Activity: Set out exactly, line by line, the stretch of data below that begins at the line containing "Click the rumble" and ends at the line containing "Open the page", with both ends kept.

Collection entries:
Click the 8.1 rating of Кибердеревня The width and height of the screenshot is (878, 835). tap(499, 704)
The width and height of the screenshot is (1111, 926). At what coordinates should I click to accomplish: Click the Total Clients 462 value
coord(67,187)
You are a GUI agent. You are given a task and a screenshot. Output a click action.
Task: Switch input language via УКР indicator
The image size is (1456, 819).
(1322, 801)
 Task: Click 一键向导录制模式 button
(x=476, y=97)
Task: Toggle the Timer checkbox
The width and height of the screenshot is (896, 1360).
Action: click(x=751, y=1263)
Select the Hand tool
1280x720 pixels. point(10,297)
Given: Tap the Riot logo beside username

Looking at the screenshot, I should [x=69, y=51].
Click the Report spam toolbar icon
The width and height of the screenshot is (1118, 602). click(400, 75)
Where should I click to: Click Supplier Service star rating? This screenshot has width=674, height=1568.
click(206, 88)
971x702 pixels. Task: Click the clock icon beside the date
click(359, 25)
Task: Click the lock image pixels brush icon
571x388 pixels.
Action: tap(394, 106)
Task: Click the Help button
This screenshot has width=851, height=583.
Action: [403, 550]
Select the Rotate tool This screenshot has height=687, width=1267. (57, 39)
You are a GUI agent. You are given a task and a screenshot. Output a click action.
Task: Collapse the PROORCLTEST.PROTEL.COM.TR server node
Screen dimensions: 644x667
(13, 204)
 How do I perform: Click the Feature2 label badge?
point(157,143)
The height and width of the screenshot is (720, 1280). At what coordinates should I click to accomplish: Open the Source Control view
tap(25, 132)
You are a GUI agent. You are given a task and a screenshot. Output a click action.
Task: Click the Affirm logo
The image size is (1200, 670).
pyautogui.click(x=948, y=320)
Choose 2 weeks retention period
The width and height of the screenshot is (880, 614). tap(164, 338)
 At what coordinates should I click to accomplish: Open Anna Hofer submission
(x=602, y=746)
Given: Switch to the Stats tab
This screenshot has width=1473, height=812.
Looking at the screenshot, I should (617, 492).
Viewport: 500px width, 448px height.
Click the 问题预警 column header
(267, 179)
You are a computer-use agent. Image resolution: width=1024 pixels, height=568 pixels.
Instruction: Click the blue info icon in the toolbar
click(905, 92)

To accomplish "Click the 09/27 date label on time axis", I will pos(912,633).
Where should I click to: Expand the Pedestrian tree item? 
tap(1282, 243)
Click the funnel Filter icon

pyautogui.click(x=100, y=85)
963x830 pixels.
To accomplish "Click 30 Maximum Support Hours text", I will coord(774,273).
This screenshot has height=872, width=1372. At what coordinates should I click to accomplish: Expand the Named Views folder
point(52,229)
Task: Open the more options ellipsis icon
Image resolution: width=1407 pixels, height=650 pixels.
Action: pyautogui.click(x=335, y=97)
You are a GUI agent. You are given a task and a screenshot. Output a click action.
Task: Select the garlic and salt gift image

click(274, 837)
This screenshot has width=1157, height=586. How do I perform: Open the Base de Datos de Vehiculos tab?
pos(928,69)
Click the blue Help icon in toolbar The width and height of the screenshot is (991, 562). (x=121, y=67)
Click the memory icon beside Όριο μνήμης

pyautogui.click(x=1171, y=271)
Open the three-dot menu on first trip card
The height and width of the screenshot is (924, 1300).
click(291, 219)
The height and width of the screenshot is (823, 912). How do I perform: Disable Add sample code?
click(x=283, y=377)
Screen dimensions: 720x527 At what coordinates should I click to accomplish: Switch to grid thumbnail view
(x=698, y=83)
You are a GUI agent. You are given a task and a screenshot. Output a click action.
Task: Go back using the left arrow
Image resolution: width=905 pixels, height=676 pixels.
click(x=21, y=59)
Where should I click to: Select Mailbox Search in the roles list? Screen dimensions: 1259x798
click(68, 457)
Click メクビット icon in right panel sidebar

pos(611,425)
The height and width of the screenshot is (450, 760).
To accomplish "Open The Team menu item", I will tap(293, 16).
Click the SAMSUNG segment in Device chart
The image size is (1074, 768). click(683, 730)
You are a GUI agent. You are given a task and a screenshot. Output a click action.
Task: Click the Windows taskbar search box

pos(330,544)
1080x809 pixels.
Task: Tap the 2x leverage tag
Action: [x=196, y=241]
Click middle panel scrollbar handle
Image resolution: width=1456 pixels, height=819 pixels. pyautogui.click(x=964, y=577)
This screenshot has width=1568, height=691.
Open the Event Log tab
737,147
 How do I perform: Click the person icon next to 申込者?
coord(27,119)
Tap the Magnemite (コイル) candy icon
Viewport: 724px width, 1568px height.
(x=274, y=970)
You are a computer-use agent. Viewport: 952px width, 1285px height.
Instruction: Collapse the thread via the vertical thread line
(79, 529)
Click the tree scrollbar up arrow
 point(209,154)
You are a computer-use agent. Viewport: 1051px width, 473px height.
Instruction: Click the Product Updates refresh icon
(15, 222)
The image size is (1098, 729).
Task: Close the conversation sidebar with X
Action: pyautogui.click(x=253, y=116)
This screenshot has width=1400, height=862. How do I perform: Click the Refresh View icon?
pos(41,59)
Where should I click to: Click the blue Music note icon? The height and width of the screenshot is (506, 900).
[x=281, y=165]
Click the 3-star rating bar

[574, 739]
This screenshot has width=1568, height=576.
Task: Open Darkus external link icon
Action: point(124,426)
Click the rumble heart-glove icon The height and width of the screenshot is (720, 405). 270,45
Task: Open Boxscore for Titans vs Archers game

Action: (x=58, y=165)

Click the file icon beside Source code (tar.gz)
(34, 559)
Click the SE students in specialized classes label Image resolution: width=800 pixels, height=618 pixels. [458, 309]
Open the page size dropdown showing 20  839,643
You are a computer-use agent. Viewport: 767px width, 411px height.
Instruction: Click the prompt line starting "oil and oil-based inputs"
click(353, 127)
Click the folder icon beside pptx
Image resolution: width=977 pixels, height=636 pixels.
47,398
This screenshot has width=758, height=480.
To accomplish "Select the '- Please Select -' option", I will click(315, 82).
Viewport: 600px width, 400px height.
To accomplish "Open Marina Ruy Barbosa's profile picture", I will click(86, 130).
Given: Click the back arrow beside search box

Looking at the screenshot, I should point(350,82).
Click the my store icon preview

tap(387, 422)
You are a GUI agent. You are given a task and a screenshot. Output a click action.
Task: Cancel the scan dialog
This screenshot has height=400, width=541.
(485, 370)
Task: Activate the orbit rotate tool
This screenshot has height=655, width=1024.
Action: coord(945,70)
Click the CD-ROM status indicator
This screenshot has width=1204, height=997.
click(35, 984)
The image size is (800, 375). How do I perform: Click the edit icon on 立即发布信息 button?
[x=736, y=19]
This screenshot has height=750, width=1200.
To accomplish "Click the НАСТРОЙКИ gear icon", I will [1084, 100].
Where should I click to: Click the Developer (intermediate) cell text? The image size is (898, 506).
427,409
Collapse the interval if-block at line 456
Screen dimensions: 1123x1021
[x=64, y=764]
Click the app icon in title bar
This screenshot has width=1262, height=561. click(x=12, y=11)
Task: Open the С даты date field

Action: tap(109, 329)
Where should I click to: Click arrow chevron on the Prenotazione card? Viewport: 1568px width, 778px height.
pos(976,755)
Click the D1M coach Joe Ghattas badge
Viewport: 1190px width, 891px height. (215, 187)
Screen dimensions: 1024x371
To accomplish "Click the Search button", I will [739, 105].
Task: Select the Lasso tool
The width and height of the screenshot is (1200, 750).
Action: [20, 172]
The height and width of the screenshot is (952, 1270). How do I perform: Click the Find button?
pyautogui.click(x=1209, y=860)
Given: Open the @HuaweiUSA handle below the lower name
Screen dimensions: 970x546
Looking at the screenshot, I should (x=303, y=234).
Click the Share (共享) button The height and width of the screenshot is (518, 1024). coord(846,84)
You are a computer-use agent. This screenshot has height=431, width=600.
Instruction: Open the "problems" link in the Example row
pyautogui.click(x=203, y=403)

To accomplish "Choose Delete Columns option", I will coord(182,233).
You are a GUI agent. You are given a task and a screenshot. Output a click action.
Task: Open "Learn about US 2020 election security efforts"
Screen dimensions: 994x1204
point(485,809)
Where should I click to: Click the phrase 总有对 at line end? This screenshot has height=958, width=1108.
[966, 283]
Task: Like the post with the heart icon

Expected answer:
Click the rumble heart-glove icon The height and width of the screenshot is (720, 405). 270,45
Task: Open Boxscore for Titans vs Archers game

Action: (x=58, y=165)

Click the file icon beside Source code (tar.gz)
(34, 559)
Click the SE students in specialized classes label Image resolution: width=800 pixels, height=618 pixels. [458, 309]
Open the page size dropdown showing 20  839,643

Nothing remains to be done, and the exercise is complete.